Hmmm, does it matter who paid for the home or who owns it? as long as they're still married (they still are right?) then where ever they live is the marital domicile. 

I bought the cars in my home but my wife has the right to get into whichever she wants legally. Same principle no?


----------



## MattMatt (May 19, 2012)

Jasel said:


> He could technically just walk away from the house then couldn't he? He doesn't have any financial obligation if it's in her name right?


He used to rent a house, but has paid every month for the house, so he has sunk money into the property. Money he could have used to continue renting his own home.


----------



## MattMatt (May 19, 2012)

walkonmars said:


> Hmmm, does it matter who paid for the home or who owns it? as long as they're still married (they still are right?) then where ever they live is the marital domicile.
> 
> I bought the cars in my home but my wife has the right to get into whichever she wants legally. Same principle no?

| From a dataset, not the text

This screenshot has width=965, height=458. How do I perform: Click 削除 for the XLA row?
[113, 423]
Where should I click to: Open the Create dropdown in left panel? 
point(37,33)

You could be right. I was not sure on the law so that's why I suggested seeing a Solicitor as soon as he could.


----------



## C-man (Oct 23, 2012)

When I clicked on the thread I half-expected to be reading about a "Mrs Robinson" scenario.

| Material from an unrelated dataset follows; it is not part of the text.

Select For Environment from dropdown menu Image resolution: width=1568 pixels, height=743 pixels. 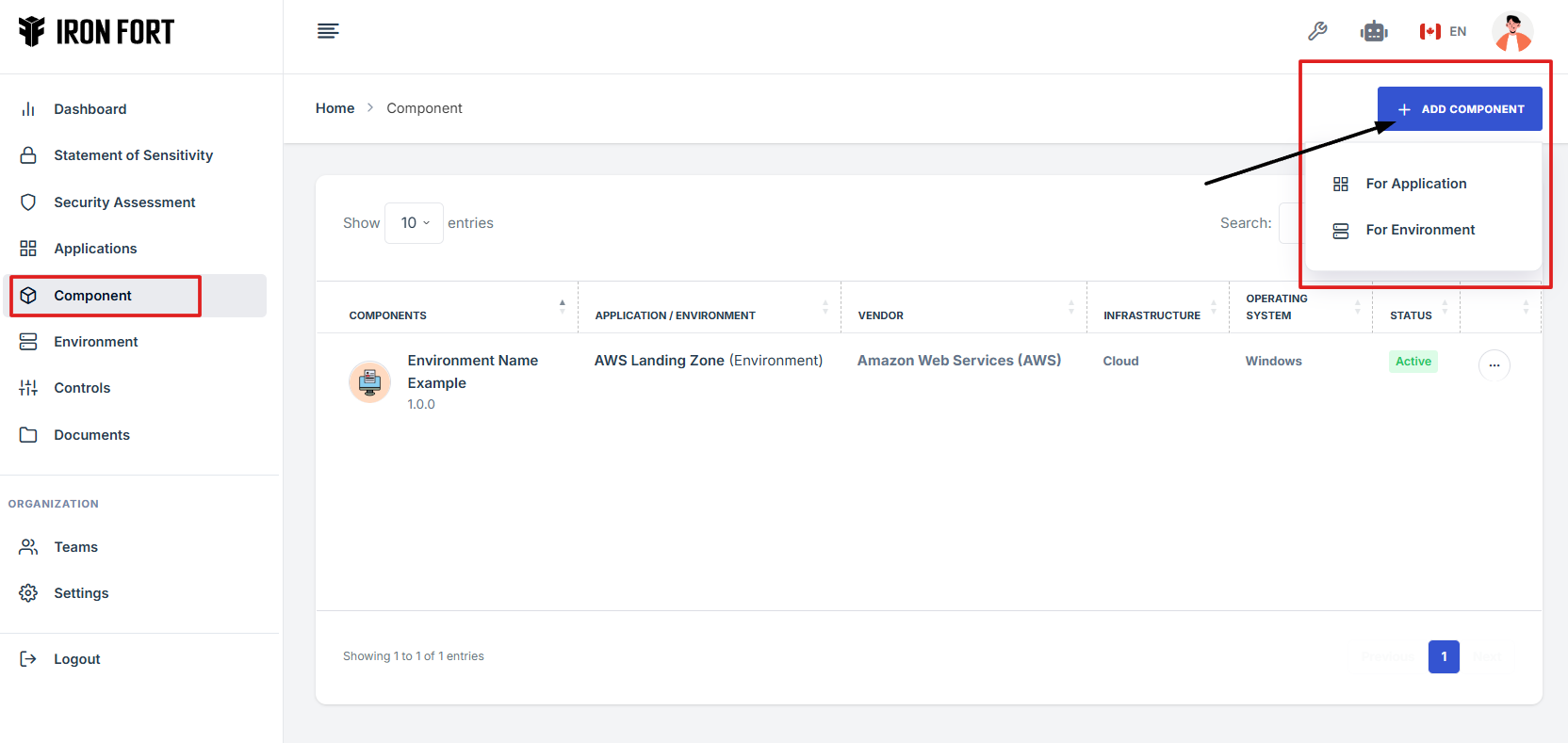(x=1419, y=230)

In Canada, common assets acquired after the marriage are split. I believe the only exceptions would be if the home were given as part of an inheritance. The only difference joint ownership would make is in the ability to bar a person from entering the premise. But that's Canada. Not sure how it is in England.


----------



## MovingAhead (Dec 27, 2012)

In MD. It is the Marital home. He has every right to the marital home. She can buy him out. Not sure where this is... Take the money and run...


----------



## Shaggy (Jul 17, 2011)

Daddy messed up by letting him make mortgage payments. No it's a martial asset and she can't kick him out. He lives there and can demonstrate he financially contributed to the place. Name of the deed doesn't matter.

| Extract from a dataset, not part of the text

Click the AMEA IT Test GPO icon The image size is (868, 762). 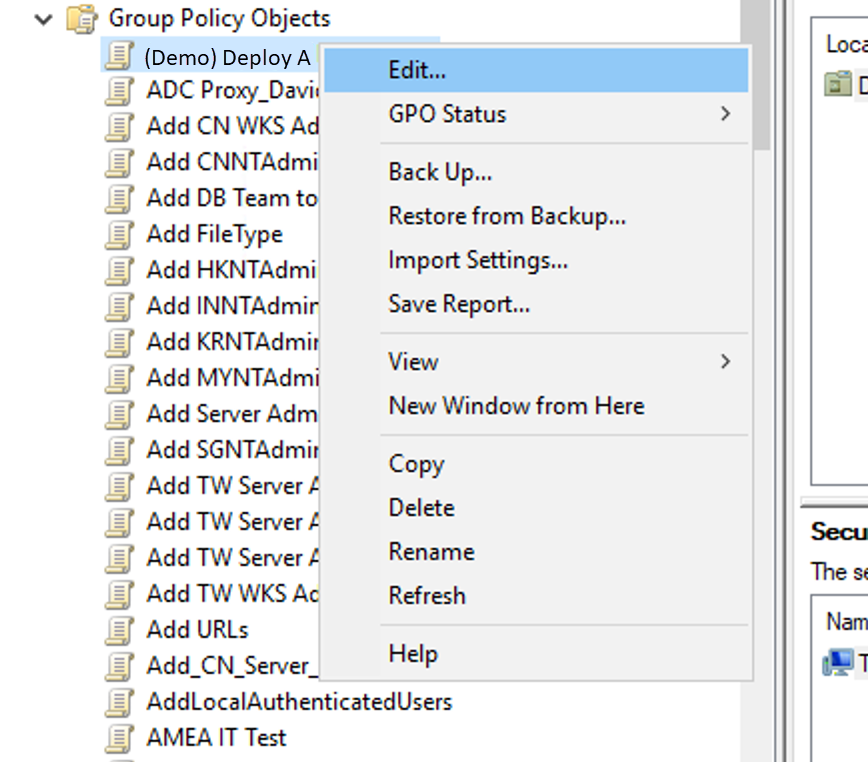coord(120,739)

Dude should go for full nuclear exposure.

Daddy can't be that we'll off of little girl has to work in a pub.

The guy needs to find the OM and destroy him.


----------



## phillybeffandswiss (Jan 20, 2013)

Shaggy said:


> Daddy can't be that we'll off of little girl has to work in a pub.


In my case you'd be wrong. My wife's friend is Daddy rich. She owns two cars, a house in two cities and worked at Walmart until she became bored after my wife quit.


I'd see if he will buy out my rent payments and get out.


----------



## tom67 (Oct 2, 2012)

Yes Matt tell him to get a lawyer aka a solicitor this is your side of the pond .


----------



## MattMatt (May 19, 2012)

tom67 said:


> Yes Matt tell him to get a lawyer aka a solicitor this is your side of the pond .


He spoke to her father who hasn't a clue what his d is doing! He told him to stay put in the house. Apparently as there is someone else he wants to call it a day. there i
_Posted via Mobile Device_


----------